IV appeals. It argues that the Board erred in its claim construction of one claim limitation and that, under a proper construction, that claim limitation is not taught by the cited references. IV also argues that EMC, in its petitions, did not adequately set forth the basis for its challenge regarding another claim limitation. Finally, IV argues that the Board improperly relied on its own filling of gaps left by EMC’s evidence.
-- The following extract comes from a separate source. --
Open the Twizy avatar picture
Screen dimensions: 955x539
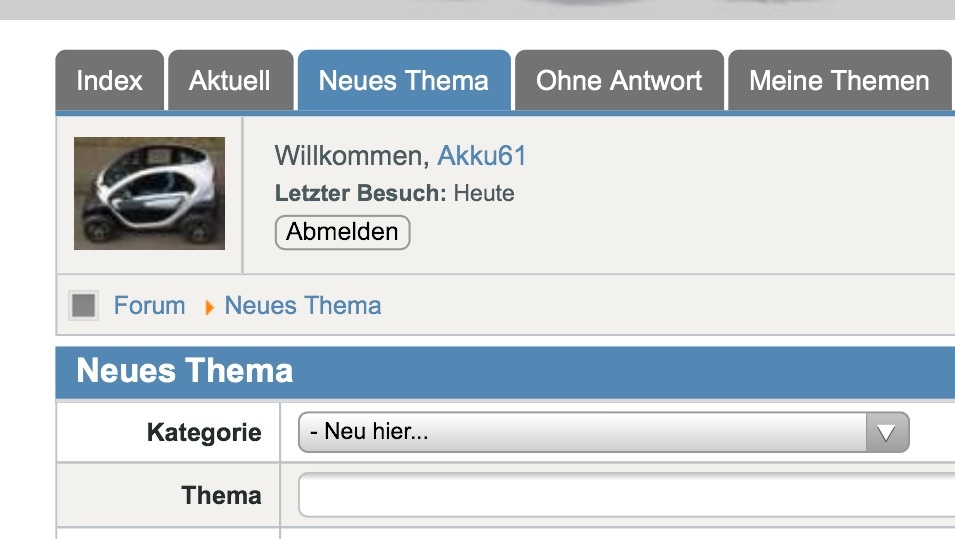(x=149, y=193)
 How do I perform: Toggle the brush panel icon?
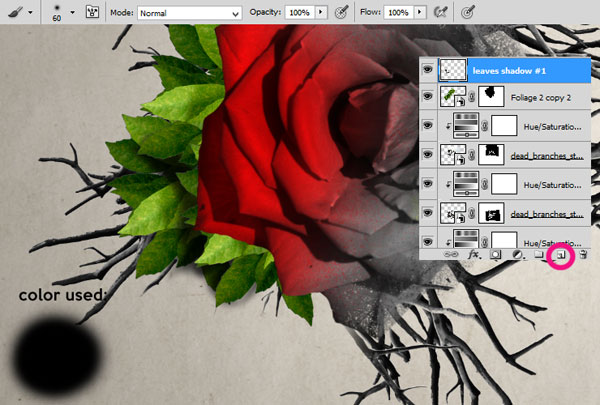pos(92,13)
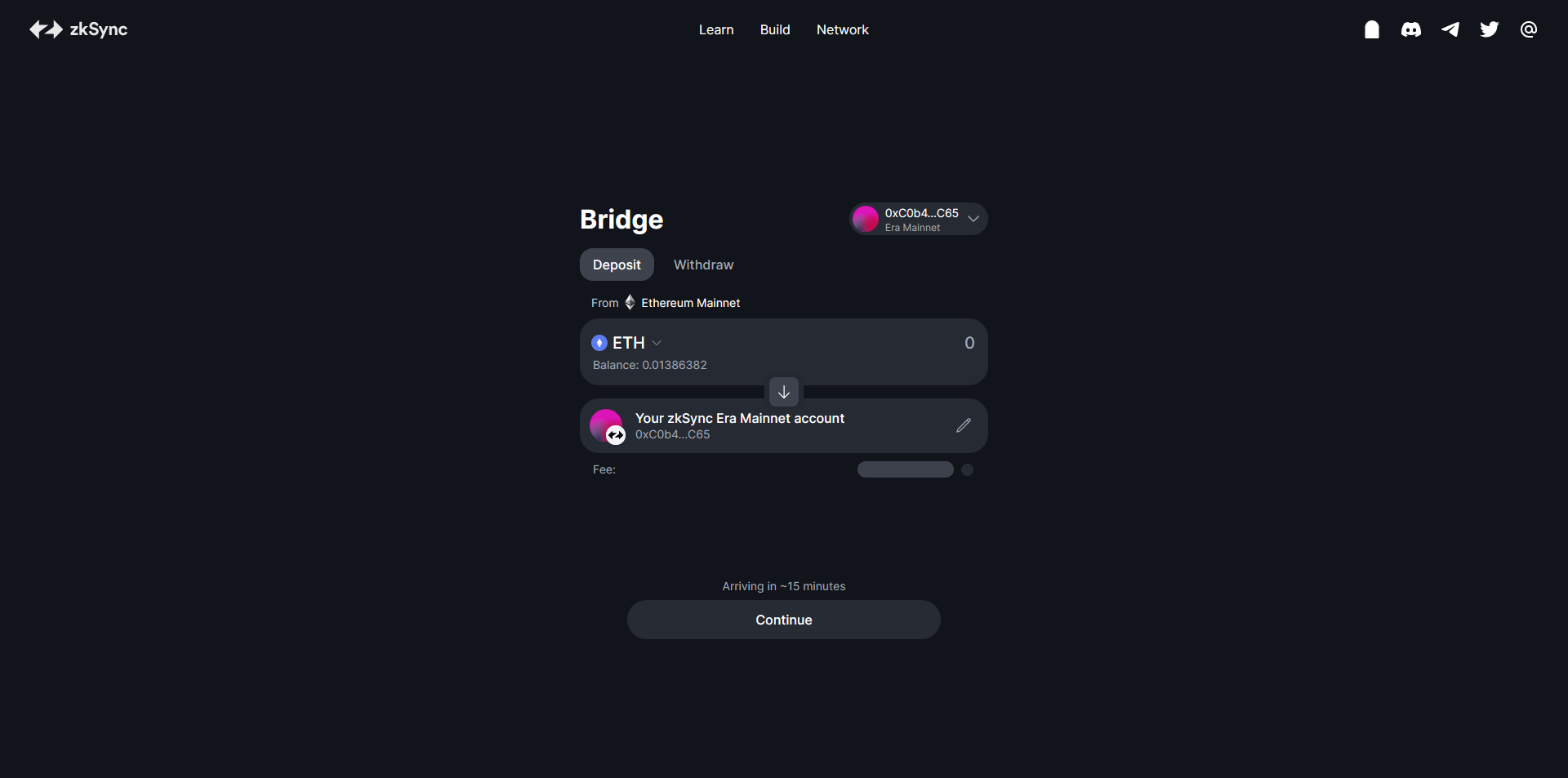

We conclude that the Board properly found the first claim limitation met for two reasons: for both IPRs, IV’s proposed claim construction is incorrect; for one IPR, even under IV’s construction, the cited reference discloses what the limitation requires. We also reject IV’s challenge to the sufficiency of EMC’s petitions regarding the second claim limitation at issue. And we determine that the Board did not rely on improper gap filling in its obviousness analysis. We therefore affirm the Board’s decisions.
The ’827 patent is titled “Software-Based Network Attached Storage Services Hosted on Massively Distributed Parallel Computing Networks.” A “network attached storage (NAS) device” is a device that is connected to a network to provide storage capacity to network-connected users. ’827 patent, col. 2, lines 18–20. Traditionally, the patent says, NAS devices were “stand-alone devices or systems that contain[ed] their own storage, processing, connectivity and management resources.” Id., col. 2, lines 12–14. A “dedicated NAS device” is one “whose primary operational purpose is for providing NAS service.” Id., col. 2, lines 34–35. The patent asserts that traditional dedicated NAS devices often had inferior hardware components compared to increasingly cheap and increasingly ubiquitous desktop computers, id., col. 2, lines 46–55, and that the invention takes advantage of the storage resources on those desktop computers, which often sat idle, id.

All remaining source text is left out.